2015-07-14 Thread Qin Wu
Authors:
I think this draft will be useful when we consider to choose and configure 
large number of different technology specific tunnels that share a lot of 
common properties.
One question I have here is how this draft is related to 
draft-wilton-netmod-intf-ext-yang-00?
If my understanding is correct, your draft is about interface extension for 
tunneling management. draft-wilton-netmod-intf-ext-yang-00 focuses on interface 
extension for L2 sub-interface.
But two draft follows two different model design, you specify common properties 
within tunnel container while draft-wilton-netmod-intf-ext-yang-00 specifies 
common properties directly within if:interface.

-Qin
-邮件原件-
发件人: netmod [mailto:netmod-boun...@ietf.org] 代表 Aijun Wang
发送时间: 2015年7月6日 12:07
收件人: netmod@ietf.org
主题: [netmod] New Version Notification for 
draft-wwz-netmod-yang-tunnel-cfg-00.txt

Hi, all:

We submitted one new draft 
(https://tools.ietf.org/html/draft-wwz-netmod-yang-tunnel-cfg-00) that 
described one general model for the tunnel services used within service 
provider network.
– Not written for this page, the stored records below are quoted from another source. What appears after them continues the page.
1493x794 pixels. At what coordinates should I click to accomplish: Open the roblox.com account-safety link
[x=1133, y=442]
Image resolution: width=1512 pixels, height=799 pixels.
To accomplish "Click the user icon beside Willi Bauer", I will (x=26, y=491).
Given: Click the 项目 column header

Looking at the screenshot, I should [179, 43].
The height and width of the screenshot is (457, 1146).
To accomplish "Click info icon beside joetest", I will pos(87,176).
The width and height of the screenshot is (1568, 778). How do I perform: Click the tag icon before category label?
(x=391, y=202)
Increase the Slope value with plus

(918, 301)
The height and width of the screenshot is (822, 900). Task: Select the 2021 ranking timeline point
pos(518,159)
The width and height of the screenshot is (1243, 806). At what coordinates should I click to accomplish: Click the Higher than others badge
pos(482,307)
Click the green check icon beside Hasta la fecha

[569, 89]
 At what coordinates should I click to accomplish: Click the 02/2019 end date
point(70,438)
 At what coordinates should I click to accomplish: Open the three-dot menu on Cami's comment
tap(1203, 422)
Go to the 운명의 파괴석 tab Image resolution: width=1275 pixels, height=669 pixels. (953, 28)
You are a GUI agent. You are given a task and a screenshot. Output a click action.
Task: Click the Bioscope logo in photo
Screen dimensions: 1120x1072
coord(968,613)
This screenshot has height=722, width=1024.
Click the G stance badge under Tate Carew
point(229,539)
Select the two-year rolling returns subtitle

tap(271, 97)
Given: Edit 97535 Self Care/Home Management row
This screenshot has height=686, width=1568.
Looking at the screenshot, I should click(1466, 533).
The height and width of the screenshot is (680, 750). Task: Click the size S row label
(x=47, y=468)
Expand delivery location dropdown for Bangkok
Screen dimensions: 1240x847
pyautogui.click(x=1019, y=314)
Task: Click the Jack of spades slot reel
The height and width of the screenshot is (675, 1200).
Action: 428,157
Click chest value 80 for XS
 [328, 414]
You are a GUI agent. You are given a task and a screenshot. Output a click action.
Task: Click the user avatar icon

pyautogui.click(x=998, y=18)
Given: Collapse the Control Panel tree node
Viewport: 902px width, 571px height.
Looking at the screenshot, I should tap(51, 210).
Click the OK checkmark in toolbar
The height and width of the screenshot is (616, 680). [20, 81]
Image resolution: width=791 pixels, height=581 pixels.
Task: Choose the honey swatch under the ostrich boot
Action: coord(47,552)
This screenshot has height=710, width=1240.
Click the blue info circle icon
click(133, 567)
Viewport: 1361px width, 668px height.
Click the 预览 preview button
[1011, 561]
It summaries the common characteristic of the current various 
tunnel protocols and can be used as one fundamental model for the specific 
tunnel technology. 
Any feedback is welcome.

Best Regard.



-Original Message-
From: internet-dra...@ietf.org [mailto:internet-dra...@ietf.org] 
Sent: Friday, July 03, 2015 4:21 PM
To: Zitao Wang; Yan Zhuang; Aijun Wang; Zhuangyan; Zitao Wang; Aijun Wang
Subject: New Version Notification for draft-wwz-netmod-yang-tunnel-cfg-00.txt


A new version of I-D, draft-wwz-netmod-yang-tunnel-cfg-00.txt
has been successfully submitted by Zitao Wang and posted to the IETF repository.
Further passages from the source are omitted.